Abstract: FR-OR10
Integrin α1β1 Regulates Myofibroblast Expansion in Polycystic Kidney Disease
Session Information
- Cystic Kidney Diseases: Basic and Translational Research
October 25, 2024 | Location: Room 23, Convention Center
Abstract Time: 04:30 PM - 04:40 PM
Category: Genetic Diseases of the Kidneys
- 1201 Genetic Diseases of the Kidneys: Cystic
Authors
- Naylor, Richard William, The University of Manchester, Manchester, United Kingdom
- Grenier, Celine, The University of Manchester, Manchester, United Kingdom
- Peters, Dorien J.M., Universiteit Leiden, Leiden, Netherlands
- Pozzi, Ambra, Vanderbilt University Medical Center, Nashville, Tennessee, United States
- Lennon, Rachel, The University of Manchester, Manchester, United Kingdom
Group or Team Name
- Naylor Lab.
Background
Autosomal Dominant Polycystic Kidney Disease (ADPKD) is the most common, potentially lethal disease, affecting 1 in 1000 individuals. A major issue preventing effective treatment is the lack of anti-fibrotic therapies to preclude the interstitial fibrosis that ultimately causes kidney failure in patients with ADPKD and other chronic kidney diseases.
Methods
Mass spectrometry (MS)-based proteomics were used to determine how extracellular matrix (ECM) protein composition changes in whole kidneys taken from a hypomorphic mouse model of ADPKD (Pkd1nl/nl) and littermate controls.

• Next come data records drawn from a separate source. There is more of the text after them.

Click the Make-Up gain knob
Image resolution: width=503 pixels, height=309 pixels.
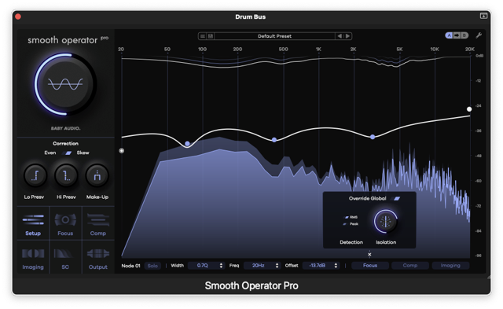coord(97,175)
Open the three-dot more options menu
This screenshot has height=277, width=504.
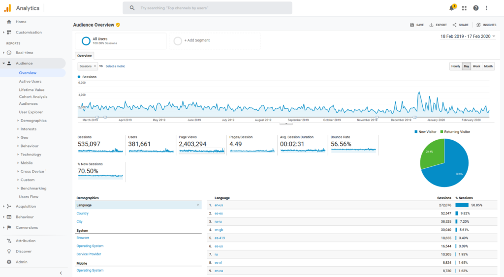[x=486, y=8]
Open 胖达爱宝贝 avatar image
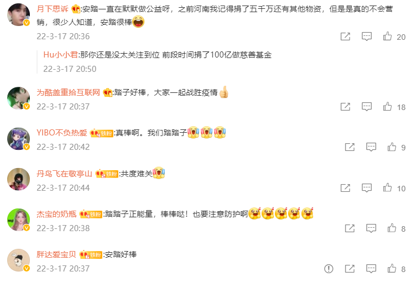Image resolution: width=411 pixels, height=282 pixels. pos(18,260)
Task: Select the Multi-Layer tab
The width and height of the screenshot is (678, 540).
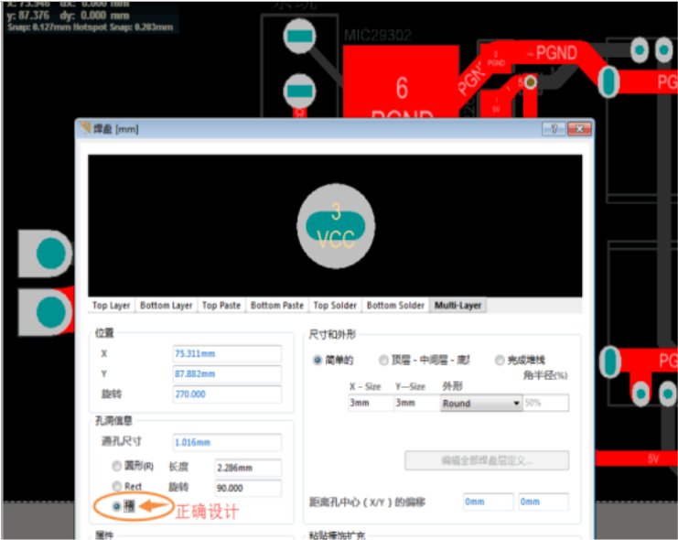Action: 457,305
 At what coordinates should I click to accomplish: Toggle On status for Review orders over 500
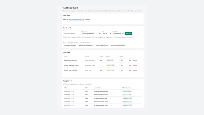(122, 70)
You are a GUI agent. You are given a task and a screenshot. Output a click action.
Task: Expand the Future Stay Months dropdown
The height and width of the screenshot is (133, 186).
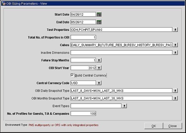pyautogui.click(x=99, y=60)
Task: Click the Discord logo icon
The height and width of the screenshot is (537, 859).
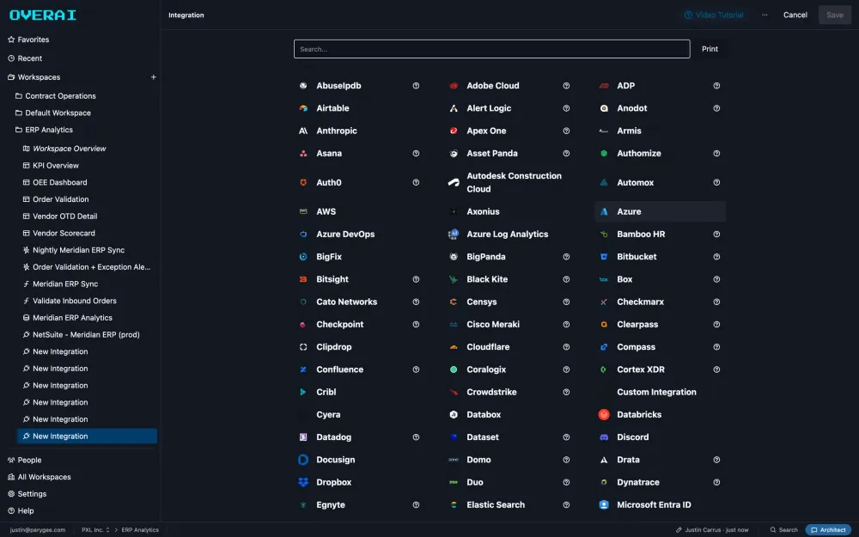Action: 604,437
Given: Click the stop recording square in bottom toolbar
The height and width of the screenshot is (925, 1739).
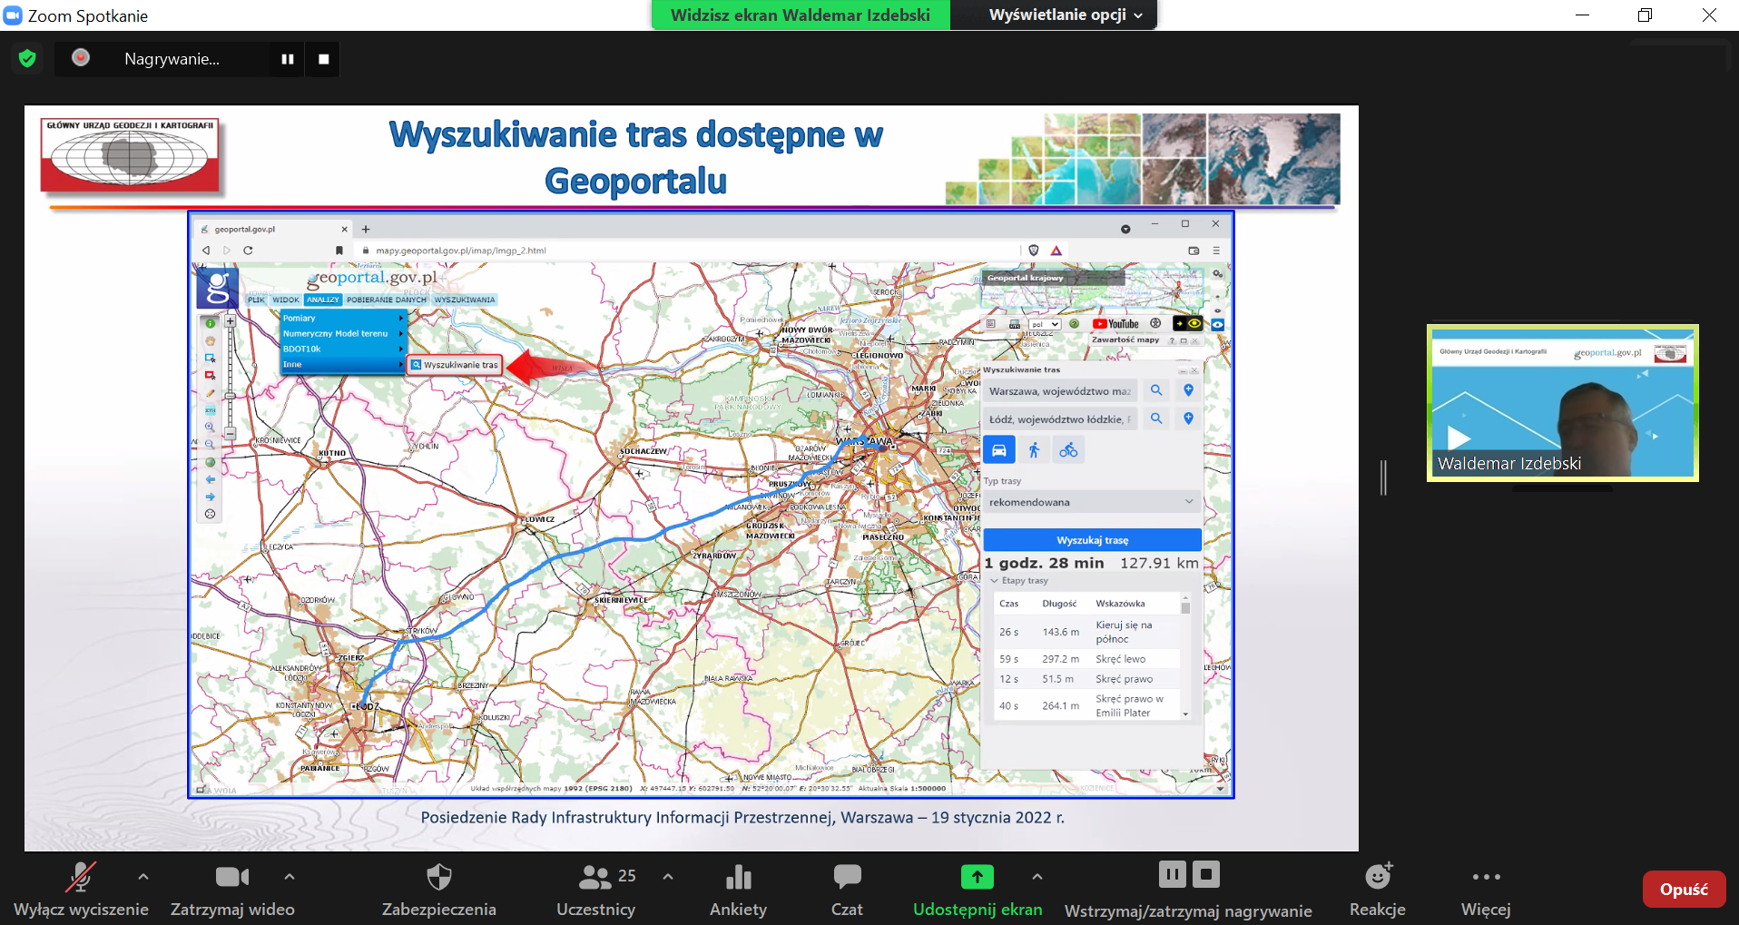Looking at the screenshot, I should tap(1205, 874).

Postnatal day 1 (P1) and P28 were used to determine temporal changes in the proteome. scRNA-seq and immunofluorescence on mouse and human tissue was used to further investigate integrin α1.
Results
Proteomic and histological analysis at P1 showed no fibrosis, but by P28 extensive ECM deposition was observed along with other markers of fibrosis (Acta2, Lcn2, Serpine1, Postn). We found integrin α1 to be up-regulated, along with other cell-matrix receptors. Integrin α1 has previously been shown to regulate cell proliferation in dermal fibroblasts and regulate collagen deposition in the glomerulus. However, a role for integrin α1 in PKD has not previously been investigated. In human healthy and ADPKD kidney biopsies, integrin α1 expression was observed in the interstitial mesenchyme. scRNA-seq data confirmed integrin α1 is expressed in fibroblasts and myofibroblasts. To determine a functional role for integrin α1 in PKD, we created Pkd1nl/nlItga1-/- mice. These mice had reduced kidney weight, kidney dysfunction (BUN/uACR), and cyst size when compared to Pkd1nl/nl mice, suggesting depletion of integrin α1 is protective. Strikingly, interstitial fibrosis was significantly reduced in Pkd1nl/nlItga1-/- kidneys. Analysis of αSMA in these mice showed that, whilst myofibroblast transdifferentiation occurred, there were far fewer myofibroblasts present in Pkd1nl/nlItga1-/- kidneys. Cell proliferation assays in vivo and in primary fibroblast cultures determined myofibroblast expansion was reduced when integrin α1 is depleted.
Conclusion
Integrin α1 is a regulator of cell proliferation in kidney fibroblasts. Given its depletion is non-lethal, integrin α1 is likely to be and is a promising future target for anti-fibrotic therapies for kidney diseases involving interstitial fibrosis.